→ **Written exercise**
Repeat the records verbatim, from the line containing "1040x515 pixels. Task: Tap" through the end of the records, including both of those lines.

========

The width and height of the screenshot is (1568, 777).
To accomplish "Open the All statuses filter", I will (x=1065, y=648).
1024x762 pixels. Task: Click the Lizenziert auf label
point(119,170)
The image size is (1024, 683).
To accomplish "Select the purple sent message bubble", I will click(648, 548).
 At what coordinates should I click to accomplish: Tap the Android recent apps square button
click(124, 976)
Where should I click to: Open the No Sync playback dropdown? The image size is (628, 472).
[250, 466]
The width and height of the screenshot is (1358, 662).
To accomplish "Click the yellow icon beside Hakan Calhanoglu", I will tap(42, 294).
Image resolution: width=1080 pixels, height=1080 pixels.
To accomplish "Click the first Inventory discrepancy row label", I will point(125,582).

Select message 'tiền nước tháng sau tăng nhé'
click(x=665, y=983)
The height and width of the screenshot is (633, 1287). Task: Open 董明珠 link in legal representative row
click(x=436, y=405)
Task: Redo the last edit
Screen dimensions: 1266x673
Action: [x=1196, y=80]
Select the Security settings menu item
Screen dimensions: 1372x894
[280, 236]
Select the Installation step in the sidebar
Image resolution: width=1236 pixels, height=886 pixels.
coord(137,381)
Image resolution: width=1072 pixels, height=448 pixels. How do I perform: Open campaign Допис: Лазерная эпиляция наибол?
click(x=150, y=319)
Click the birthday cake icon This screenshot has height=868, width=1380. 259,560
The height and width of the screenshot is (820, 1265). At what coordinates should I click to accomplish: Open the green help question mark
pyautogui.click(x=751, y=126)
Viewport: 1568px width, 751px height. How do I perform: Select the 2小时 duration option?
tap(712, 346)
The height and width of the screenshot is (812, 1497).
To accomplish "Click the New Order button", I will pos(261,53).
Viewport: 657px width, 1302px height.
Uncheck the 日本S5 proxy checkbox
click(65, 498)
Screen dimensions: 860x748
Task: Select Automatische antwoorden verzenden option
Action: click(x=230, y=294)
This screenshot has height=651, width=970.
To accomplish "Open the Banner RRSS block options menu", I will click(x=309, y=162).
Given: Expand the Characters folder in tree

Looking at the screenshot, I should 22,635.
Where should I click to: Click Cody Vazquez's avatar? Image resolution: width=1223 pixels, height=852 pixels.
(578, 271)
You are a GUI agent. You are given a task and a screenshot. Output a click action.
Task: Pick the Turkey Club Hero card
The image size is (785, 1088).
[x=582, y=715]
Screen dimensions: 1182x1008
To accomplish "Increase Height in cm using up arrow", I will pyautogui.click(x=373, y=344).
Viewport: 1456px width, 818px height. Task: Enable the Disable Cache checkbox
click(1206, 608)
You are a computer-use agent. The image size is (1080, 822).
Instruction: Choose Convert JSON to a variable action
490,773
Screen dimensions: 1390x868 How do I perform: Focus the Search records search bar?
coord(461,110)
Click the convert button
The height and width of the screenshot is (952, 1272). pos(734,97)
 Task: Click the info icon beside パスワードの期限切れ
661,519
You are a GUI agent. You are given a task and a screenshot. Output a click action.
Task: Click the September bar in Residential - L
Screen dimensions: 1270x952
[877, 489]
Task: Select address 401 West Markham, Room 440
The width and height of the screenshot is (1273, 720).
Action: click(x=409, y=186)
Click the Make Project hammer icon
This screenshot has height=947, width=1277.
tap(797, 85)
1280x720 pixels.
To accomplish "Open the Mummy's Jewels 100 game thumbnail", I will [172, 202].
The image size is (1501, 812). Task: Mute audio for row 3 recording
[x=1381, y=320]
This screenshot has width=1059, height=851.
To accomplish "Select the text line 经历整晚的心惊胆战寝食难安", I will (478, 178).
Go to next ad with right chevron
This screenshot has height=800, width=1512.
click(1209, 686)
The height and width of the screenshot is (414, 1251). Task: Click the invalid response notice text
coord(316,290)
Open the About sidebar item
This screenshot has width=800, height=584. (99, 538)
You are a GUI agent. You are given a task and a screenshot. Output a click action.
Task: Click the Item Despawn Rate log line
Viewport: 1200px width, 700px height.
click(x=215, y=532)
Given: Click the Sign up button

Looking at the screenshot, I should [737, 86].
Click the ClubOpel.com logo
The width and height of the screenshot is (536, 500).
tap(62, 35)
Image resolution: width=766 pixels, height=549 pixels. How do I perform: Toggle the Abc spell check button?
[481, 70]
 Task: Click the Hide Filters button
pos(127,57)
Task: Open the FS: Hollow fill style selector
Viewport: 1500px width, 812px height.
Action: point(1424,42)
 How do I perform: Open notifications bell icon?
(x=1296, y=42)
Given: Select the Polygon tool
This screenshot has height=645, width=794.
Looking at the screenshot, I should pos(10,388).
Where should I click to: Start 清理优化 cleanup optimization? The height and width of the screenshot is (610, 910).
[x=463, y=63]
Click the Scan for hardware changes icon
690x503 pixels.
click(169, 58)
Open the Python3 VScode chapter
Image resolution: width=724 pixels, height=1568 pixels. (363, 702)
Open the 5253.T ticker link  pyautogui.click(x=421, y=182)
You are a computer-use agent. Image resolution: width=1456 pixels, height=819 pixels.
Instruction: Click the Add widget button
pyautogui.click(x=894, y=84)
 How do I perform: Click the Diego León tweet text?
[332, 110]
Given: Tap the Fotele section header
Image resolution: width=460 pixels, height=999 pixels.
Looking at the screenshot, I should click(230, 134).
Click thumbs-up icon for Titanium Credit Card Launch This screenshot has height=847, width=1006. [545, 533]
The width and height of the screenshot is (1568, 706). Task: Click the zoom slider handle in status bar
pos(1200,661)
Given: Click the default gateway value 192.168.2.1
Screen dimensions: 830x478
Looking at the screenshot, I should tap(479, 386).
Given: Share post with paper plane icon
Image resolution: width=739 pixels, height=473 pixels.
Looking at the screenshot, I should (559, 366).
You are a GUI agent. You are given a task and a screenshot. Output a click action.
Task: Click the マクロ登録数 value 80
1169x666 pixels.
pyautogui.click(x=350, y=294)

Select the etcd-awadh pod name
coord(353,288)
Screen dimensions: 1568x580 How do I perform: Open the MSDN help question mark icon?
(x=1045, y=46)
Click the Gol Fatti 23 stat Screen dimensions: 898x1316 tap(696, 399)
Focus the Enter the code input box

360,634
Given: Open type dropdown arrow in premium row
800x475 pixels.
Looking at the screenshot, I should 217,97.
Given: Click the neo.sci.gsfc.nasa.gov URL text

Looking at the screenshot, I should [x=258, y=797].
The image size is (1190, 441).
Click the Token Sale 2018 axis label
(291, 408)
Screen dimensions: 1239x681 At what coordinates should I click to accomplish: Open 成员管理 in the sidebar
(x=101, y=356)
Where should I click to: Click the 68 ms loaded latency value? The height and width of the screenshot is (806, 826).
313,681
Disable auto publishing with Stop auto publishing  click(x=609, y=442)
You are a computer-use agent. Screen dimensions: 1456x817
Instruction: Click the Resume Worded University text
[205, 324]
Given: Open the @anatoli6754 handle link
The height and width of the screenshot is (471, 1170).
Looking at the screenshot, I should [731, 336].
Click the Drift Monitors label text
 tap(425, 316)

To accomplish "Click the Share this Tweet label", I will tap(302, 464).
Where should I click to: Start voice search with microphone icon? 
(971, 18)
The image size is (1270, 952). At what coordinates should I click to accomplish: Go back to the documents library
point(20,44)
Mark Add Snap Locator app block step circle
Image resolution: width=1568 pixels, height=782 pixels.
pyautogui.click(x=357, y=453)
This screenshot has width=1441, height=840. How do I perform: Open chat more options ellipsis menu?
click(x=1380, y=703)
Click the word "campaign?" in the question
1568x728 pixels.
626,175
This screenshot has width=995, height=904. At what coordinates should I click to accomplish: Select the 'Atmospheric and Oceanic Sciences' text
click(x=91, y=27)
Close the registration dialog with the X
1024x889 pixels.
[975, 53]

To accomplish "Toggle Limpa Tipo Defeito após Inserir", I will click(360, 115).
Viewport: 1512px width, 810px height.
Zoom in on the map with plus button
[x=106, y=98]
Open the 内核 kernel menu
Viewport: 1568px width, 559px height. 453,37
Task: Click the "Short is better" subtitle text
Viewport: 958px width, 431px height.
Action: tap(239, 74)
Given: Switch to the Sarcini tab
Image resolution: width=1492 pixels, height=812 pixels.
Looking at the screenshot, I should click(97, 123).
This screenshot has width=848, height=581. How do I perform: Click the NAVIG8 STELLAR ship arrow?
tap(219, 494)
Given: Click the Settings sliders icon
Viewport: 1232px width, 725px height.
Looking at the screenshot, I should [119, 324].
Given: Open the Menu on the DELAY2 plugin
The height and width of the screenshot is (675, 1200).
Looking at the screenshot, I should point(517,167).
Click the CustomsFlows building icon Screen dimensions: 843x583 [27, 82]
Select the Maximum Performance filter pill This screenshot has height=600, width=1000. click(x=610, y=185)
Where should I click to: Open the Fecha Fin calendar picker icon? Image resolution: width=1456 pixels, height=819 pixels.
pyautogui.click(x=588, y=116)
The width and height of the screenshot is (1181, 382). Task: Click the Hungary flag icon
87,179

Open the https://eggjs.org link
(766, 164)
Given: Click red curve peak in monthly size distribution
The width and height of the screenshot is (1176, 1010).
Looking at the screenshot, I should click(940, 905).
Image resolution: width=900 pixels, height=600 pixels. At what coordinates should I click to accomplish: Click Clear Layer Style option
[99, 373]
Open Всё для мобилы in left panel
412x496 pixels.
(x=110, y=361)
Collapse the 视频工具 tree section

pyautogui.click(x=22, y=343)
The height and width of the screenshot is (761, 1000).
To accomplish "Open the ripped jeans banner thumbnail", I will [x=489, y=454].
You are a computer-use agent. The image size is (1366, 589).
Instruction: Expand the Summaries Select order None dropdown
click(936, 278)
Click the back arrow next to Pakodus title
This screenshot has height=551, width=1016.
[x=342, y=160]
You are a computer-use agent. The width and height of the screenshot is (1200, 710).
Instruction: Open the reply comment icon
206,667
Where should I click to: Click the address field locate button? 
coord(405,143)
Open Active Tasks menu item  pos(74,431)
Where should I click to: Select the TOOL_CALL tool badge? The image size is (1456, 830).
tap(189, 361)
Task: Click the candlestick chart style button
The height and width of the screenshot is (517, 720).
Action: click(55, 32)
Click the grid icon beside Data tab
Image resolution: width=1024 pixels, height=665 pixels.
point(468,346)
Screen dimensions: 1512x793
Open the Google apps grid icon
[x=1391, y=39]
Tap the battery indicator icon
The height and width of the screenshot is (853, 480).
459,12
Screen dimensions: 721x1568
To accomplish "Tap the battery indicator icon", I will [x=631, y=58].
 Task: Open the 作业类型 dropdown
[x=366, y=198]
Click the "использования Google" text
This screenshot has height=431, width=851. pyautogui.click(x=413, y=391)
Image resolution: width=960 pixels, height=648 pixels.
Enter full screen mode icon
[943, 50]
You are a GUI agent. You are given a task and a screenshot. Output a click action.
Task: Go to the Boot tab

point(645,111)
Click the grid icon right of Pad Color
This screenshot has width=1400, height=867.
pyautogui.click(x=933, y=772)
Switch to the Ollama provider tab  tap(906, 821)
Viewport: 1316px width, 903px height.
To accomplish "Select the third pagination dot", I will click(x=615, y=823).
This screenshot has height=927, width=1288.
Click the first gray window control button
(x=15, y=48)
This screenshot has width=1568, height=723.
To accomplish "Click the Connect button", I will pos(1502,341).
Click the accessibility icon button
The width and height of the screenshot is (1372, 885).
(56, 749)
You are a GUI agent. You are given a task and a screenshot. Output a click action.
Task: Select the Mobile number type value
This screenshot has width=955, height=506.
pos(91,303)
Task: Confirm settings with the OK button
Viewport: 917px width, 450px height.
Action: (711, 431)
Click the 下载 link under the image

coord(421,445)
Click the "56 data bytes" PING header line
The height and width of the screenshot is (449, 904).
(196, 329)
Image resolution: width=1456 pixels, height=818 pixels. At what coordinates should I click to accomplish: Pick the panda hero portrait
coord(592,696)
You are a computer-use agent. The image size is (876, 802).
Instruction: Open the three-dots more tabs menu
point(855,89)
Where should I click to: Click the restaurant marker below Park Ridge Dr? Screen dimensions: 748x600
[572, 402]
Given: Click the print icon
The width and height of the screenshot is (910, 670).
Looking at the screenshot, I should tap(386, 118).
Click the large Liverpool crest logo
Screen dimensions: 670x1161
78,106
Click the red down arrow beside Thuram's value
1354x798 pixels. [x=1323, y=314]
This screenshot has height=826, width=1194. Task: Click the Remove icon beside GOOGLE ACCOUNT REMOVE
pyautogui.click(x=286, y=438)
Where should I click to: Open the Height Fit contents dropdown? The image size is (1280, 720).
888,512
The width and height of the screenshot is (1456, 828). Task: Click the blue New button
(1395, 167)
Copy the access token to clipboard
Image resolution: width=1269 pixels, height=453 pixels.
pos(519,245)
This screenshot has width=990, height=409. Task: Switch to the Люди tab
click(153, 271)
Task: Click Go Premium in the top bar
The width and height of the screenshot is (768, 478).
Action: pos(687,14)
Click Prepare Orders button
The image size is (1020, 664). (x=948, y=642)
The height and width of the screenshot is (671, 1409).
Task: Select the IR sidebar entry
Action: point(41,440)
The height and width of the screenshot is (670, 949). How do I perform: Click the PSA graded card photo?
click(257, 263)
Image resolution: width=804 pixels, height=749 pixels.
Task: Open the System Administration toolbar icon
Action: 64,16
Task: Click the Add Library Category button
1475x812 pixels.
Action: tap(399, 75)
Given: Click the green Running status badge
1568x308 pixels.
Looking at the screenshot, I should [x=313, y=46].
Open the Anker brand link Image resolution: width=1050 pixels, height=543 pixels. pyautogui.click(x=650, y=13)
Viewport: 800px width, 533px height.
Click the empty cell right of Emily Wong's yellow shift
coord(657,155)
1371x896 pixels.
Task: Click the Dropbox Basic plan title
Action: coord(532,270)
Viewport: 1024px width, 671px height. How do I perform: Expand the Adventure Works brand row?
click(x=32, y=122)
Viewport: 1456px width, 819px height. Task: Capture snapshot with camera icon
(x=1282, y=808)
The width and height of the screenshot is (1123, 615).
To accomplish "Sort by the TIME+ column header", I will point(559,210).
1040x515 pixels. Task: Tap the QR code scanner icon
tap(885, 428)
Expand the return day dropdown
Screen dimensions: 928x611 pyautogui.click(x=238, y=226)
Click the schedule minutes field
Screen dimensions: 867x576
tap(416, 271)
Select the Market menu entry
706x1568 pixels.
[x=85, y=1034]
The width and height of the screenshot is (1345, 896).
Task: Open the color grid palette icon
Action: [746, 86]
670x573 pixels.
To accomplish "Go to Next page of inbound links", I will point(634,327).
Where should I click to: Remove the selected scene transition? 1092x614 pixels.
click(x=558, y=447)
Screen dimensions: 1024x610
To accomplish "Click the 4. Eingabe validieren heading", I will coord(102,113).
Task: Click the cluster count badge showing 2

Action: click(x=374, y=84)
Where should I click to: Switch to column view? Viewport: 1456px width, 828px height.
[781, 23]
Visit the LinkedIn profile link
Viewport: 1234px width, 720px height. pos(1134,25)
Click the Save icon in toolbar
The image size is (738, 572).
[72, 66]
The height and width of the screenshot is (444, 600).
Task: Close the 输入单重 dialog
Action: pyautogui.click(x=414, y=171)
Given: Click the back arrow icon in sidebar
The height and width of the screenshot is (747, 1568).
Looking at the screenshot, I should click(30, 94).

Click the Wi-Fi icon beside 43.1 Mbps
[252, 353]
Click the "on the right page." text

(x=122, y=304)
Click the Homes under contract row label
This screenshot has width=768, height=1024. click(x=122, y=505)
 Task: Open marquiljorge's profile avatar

========

→ **Reply to the task**
1040x515 pixels. Task: Tap the QR code scanner icon
tap(885, 428)
Expand the return day dropdown
Screen dimensions: 928x611 pyautogui.click(x=238, y=226)
Click the schedule minutes field
Screen dimensions: 867x576
tap(416, 271)
Select the Market menu entry
706x1568 pixels.
[x=85, y=1034]
The width and height of the screenshot is (1345, 896).
Task: Open the color grid palette icon
Action: [746, 86]
670x573 pixels.
To accomplish "Go to Next page of inbound links", I will point(634,327).
Where should I click to: Remove the selected scene transition? 1092x614 pixels.
click(x=558, y=447)
Screen dimensions: 1024x610
To accomplish "Click the 4. Eingabe validieren heading", I will coord(102,113).
Task: Click the cluster count badge showing 2

Action: click(x=374, y=84)
Where should I click to: Switch to column view? Viewport: 1456px width, 828px height.
[781, 23]
Visit the LinkedIn profile link
Viewport: 1234px width, 720px height. pos(1134,25)
Click the Save icon in toolbar
The image size is (738, 572).
[72, 66]
The height and width of the screenshot is (444, 600).
Task: Close the 输入单重 dialog
Action: pyautogui.click(x=414, y=171)
Given: Click the back arrow icon in sidebar
The height and width of the screenshot is (747, 1568).
Looking at the screenshot, I should click(30, 94).

Click the Wi-Fi icon beside 43.1 Mbps
[252, 353]
Click the "on the right page." text

(x=122, y=304)
Click the Homes under contract row label
This screenshot has width=768, height=1024. click(x=122, y=505)
 Task: Open marquiljorge's profile avatar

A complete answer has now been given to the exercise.